TASK INPUT —
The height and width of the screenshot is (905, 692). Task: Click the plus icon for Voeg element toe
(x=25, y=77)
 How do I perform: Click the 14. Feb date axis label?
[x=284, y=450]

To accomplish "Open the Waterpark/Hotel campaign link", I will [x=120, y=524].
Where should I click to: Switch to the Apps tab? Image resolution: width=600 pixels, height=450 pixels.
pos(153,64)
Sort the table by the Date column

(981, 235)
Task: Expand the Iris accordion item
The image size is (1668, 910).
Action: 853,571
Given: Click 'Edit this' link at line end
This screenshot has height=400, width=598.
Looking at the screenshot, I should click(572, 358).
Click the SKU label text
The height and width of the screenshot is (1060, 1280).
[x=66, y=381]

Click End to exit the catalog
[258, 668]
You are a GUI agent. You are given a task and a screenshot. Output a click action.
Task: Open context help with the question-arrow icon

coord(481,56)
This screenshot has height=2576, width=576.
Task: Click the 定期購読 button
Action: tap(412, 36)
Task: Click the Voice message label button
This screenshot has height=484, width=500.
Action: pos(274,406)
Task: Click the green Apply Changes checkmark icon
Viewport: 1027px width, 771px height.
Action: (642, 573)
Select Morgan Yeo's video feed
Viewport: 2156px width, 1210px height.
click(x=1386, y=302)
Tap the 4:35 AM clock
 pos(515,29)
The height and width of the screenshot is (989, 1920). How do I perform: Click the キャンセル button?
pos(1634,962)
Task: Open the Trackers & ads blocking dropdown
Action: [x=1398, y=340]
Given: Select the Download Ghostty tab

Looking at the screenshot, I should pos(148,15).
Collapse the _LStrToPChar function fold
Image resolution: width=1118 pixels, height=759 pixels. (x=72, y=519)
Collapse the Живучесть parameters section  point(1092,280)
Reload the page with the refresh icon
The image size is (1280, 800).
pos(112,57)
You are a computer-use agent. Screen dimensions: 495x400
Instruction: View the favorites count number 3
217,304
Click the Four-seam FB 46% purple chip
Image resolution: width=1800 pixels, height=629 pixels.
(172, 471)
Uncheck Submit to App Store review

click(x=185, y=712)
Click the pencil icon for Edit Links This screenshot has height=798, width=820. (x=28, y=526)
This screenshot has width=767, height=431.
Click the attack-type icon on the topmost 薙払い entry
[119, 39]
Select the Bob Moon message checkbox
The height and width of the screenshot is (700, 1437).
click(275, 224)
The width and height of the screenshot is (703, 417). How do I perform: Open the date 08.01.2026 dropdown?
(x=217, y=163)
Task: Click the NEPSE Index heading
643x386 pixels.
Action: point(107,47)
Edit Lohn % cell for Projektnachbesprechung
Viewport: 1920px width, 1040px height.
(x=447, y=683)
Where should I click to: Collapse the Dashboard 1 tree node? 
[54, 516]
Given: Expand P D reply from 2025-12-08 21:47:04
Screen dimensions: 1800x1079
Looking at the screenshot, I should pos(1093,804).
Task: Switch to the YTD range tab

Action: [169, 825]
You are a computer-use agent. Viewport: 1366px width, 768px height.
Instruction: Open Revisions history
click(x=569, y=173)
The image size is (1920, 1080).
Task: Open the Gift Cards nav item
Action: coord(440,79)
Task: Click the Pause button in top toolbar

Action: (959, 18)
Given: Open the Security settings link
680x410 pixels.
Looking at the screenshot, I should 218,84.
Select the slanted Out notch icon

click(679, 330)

SET TASK —
Copy out everything from the line containing "will [x=120, y=524]." down to the line containing "Action: pos(274,406)", both included.

FULL SOLUTION —
To accomplish "Open the Waterpark/Hotel campaign link", I will [x=120, y=524].
Where should I click to: Switch to the Apps tab? Image resolution: width=600 pixels, height=450 pixels.
pos(153,64)
Sort the table by the Date column

(981, 235)
Task: Expand the Iris accordion item
The image size is (1668, 910).
Action: 853,571
Given: Click 'Edit this' link at line end
This screenshot has height=400, width=598.
Looking at the screenshot, I should click(572, 358).
Click the SKU label text
The height and width of the screenshot is (1060, 1280).
[x=66, y=381]

Click End to exit the catalog
[258, 668]
You are a GUI agent. You are given a task and a screenshot. Output a click action.
Task: Open context help with the question-arrow icon

coord(481,56)
This screenshot has height=2576, width=576.
Task: Click the 定期購読 button
Action: tap(412, 36)
Task: Click the Voice message label button
This screenshot has height=484, width=500.
Action: pos(274,406)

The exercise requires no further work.